**Problems and tasks**
**A)** According to the co-founder structures text, which actions are smart people attracted to do to the "genesis genius" that starts a new venture? List them all.
**B)** Can you output the co-founder structures text from the words "Breaking Up Should" up to and including the words "ready to eat.", reproducing it exactly?

**Text**

Saturday, September 26, 2009

Breaking Up Should Be Easier To Do: Co-Founder Structures That Accommodate Fast Failure


One of the toughest challenges to building momentum behind a new venture is attracting smart people to explore, mature and execute on the genesis genius that gets it all started. Finding co-founders is one thing. Finding incentives to get them to stick around is another thing altogether, especially if you discover in your early travels that your best-thing-since-sliced-bread requires a little more baking before its ready to eat.

Our experience at LaBarge over the last decade is that over-lawyering at this very early stage can be a real momentum-killer (think of your average house party DJ breaking out the Jethro Tull just as the third round of Mojitos are kicking in). After all, us lawyers deal principally with divorce stuff. If everyone's getting along and the business is rocking and rolling (not in the Jethro Tull sense), then who really needs us, and the myriad of employment, shareholder and other agreements that provide the landscape for binding talent to an enterprise.

**Data listing**
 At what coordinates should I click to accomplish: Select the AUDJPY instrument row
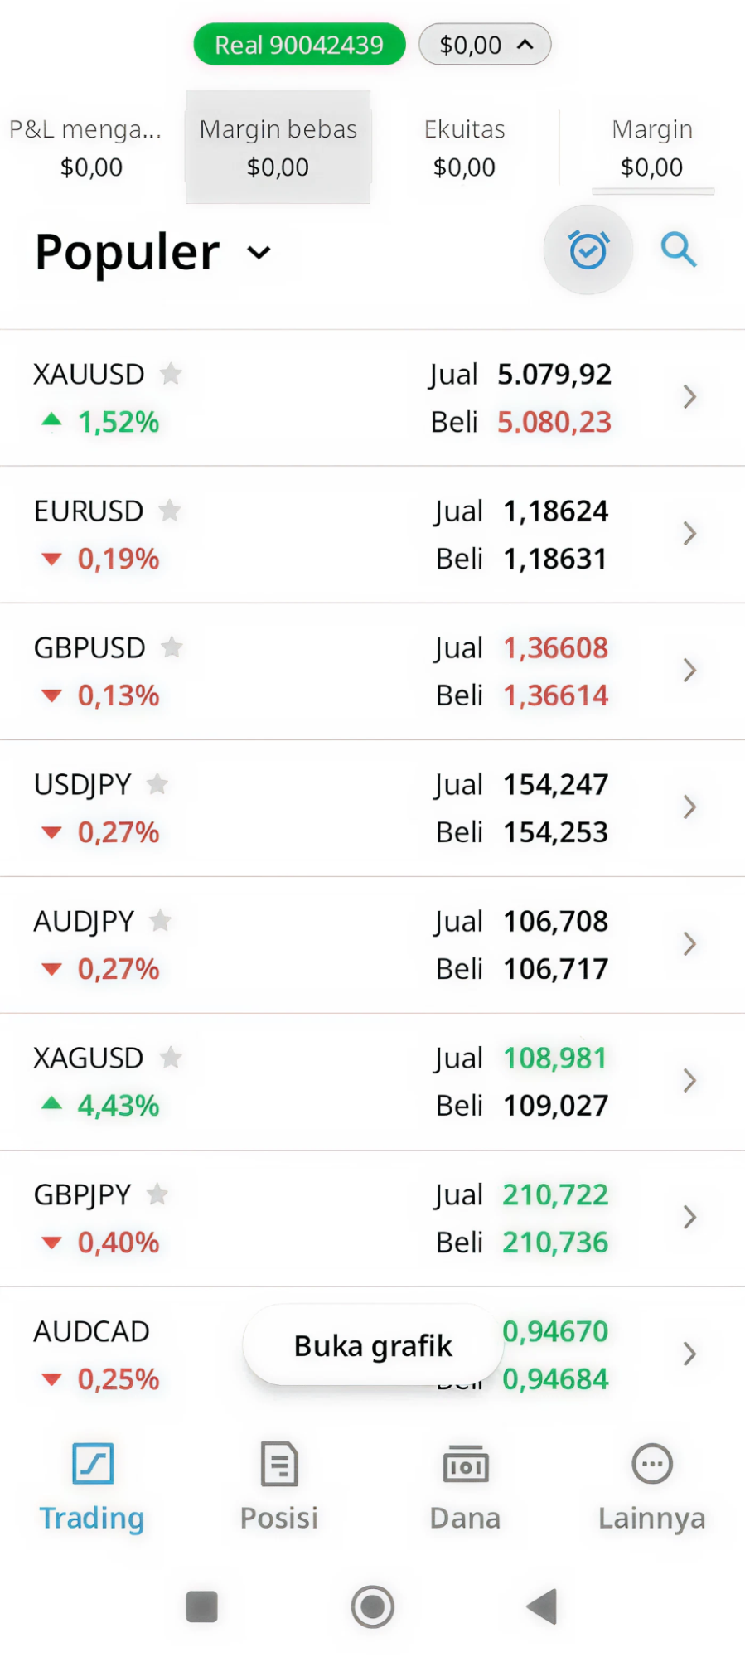(372, 945)
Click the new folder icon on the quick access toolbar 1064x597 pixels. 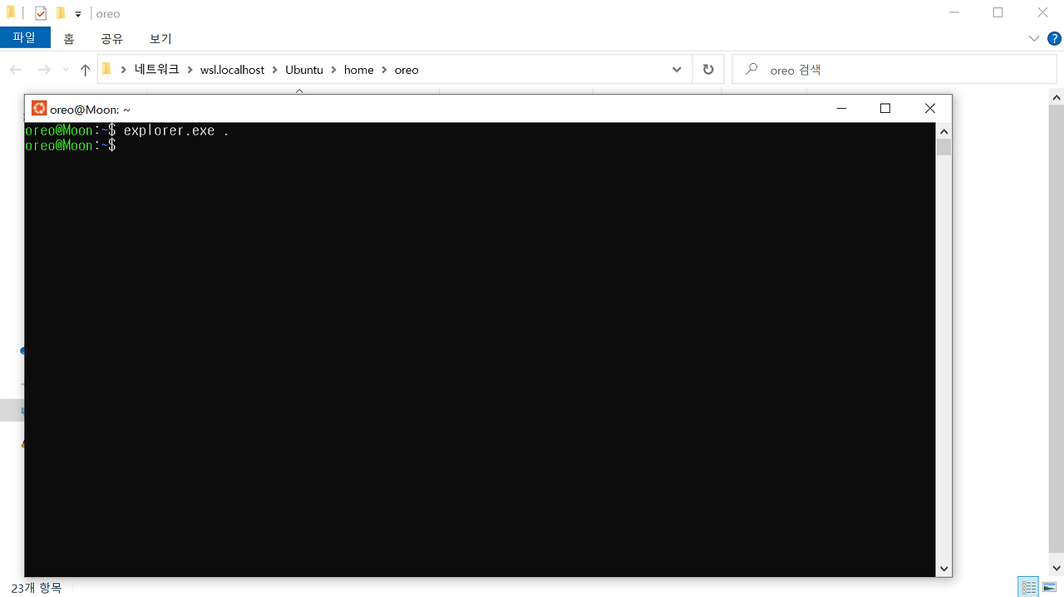tap(60, 12)
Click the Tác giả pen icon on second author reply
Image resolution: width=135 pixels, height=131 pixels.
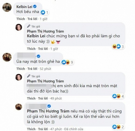coord(29,76)
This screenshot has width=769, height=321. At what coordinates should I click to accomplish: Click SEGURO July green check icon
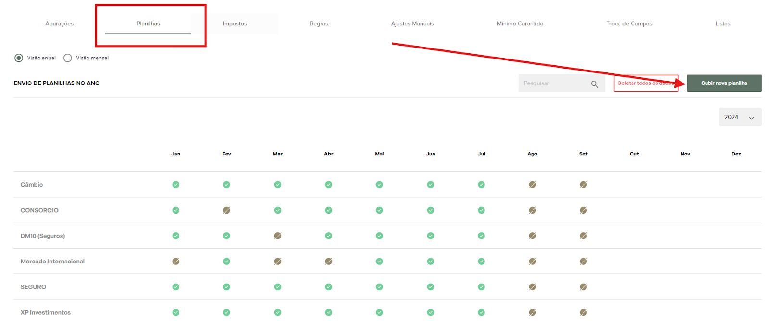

**Answers to the exercises**
**A)** explore, mature, execute

**B)**
Breaking Up Should Be Easier To Do: Co-Founder Structures That Accommodate Fast Failure


One of the toughest challenges to building momentum behind a new venture is attracting smart people to explore, mature and execute on the genesis genius that gets it all started. Finding co-founders is one thing. Finding incentives to get them to stick around is another thing altogether, especially if you discover in your early travels that your best-thing-since-sliced-bread requires a little more baking before its ready to eat.